- Active: March 18, 1864 to September 6, 1865
- Country: United States
- Allegiance: Union
- Branch: Infantry

= Maine Coast Guard Battalion =

The state of Maine organized seven companies of militia infantry for coast guard duties in the Union Army during the American Civil War. They primarily served to garrison coastal fortifications in Maine, with two companies sent to the Defenses of Washington, DC. Very little is known about the organization or command structure of these companies, beyond their commanding officers at the usual rank of captain. Over 800 men served in the seven companies. A New York Times article in 1864 stated that Vice President Hannibal Hamlin served at Fort McClary as a private in the Maine State Guard; some subsequent citations erroneously confuse this with the Maine Coast Guard.

== Companies in service ==
Company A mustered in at Belfast, Maine, March 18, 1864. Stationed at Fort Washington, Maryland.

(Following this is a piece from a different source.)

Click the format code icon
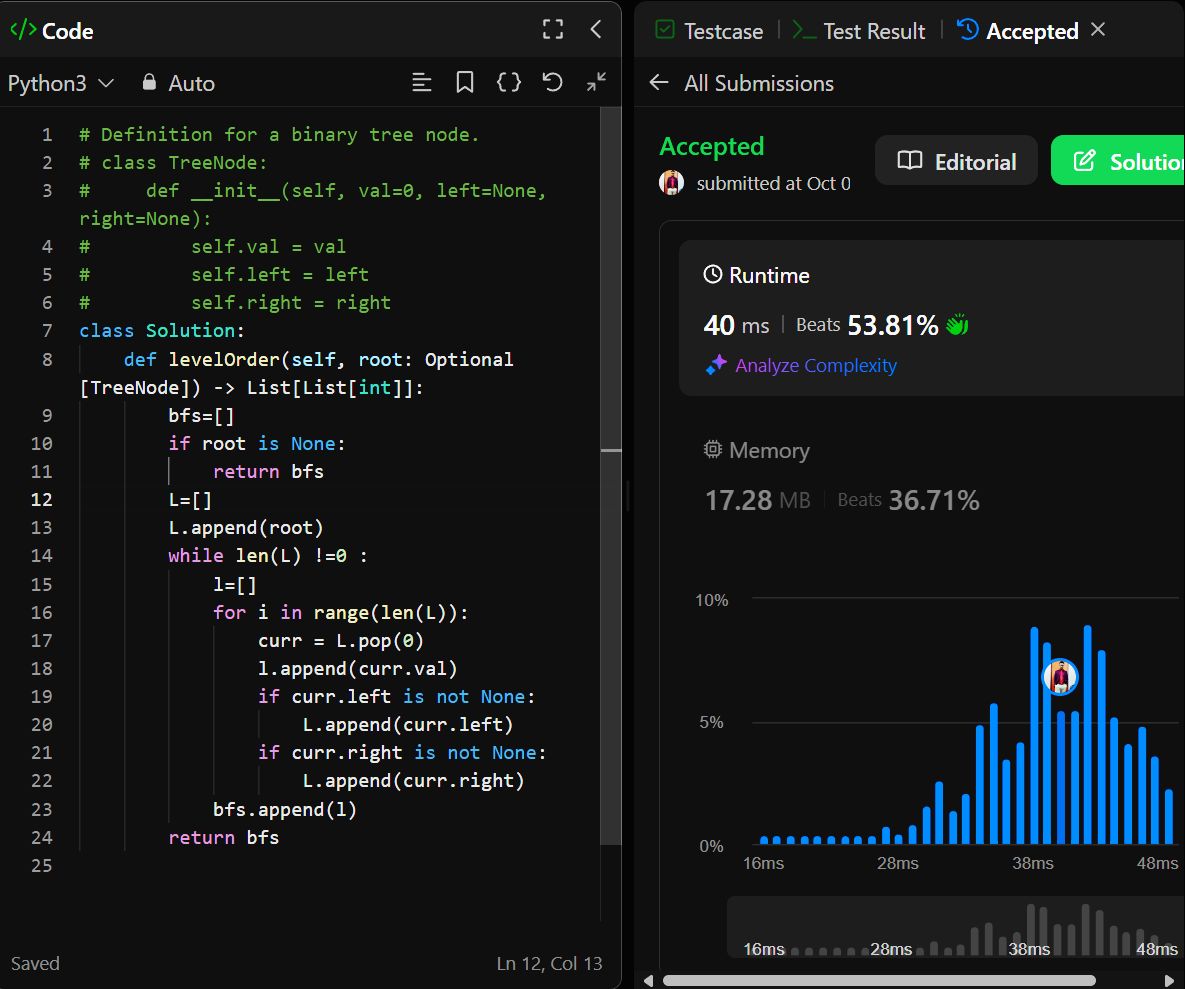Screen dimensions: 1185x989 coord(422,83)
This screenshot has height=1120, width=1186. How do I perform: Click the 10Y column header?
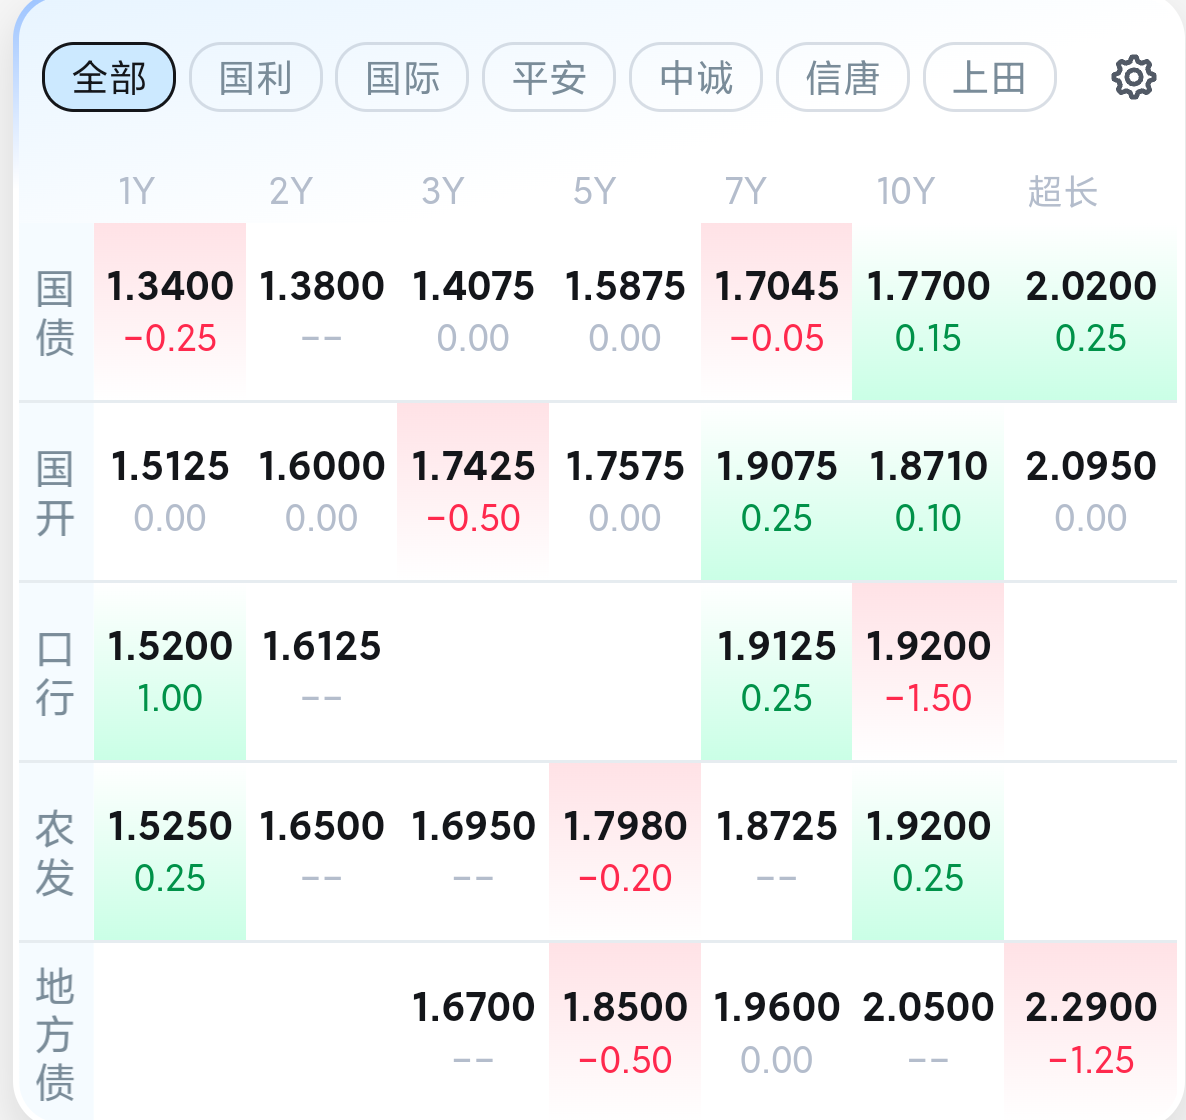click(x=906, y=191)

Mustered out May 25, 1865. Captain Charles Baker.

Company B mustered in at Augusta, Maine, April 27, 1864. Stationed at Fort Foote, Maryland. Mustered out June 24, 1865. Captain Oliver J. Conant.

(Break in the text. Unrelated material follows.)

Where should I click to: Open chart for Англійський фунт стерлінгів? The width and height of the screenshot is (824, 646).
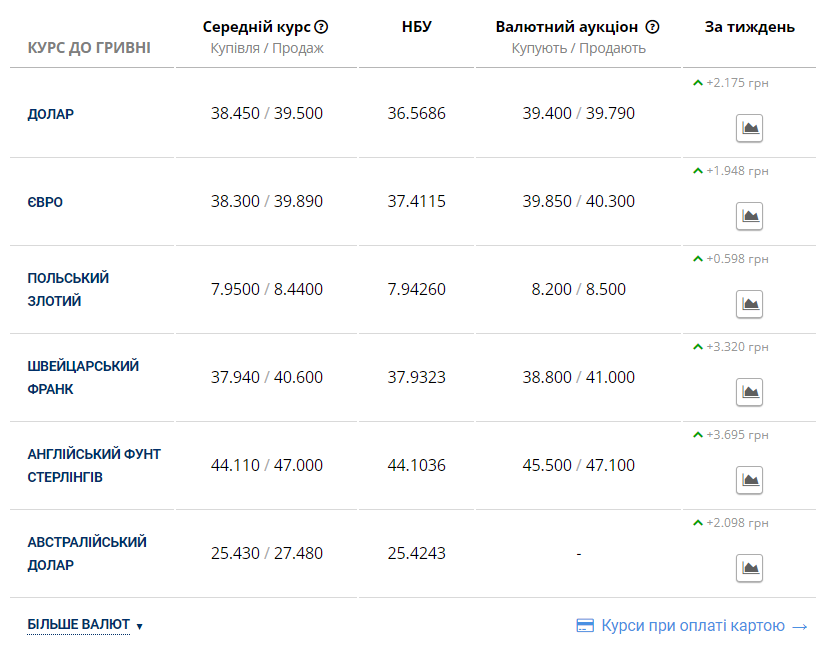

Company C mustered in at Eastport, Maine, May 16, 1864. Stationed at Fort Sullivan, Eastport, Maine. Mustered out September 6, 1865. Captain Thomas P. Hutchinson.

Company D mustered in at Augusta, January 6, 1865. Stationed at Machiasport, Maine. Mustered out September 6, 1865. Captain Charles F. King.

Company E mustered in at Augusta, January 7, 1865. Stationed at Rockland, Maine. Mustered out July 7, 1865. Captains Dumont Bunker and James L. Hunt.

Company F mustered in at Augusta, January 6, 1865. Stationed at Belfast, Maine. Mustered out July 7, 1865. Captain Charles H. Conant.

Company G mustered on March 1, 1865. Stationed at Calais, Maine. Mustered out July 6, 1865. Captain Winslow Roberts.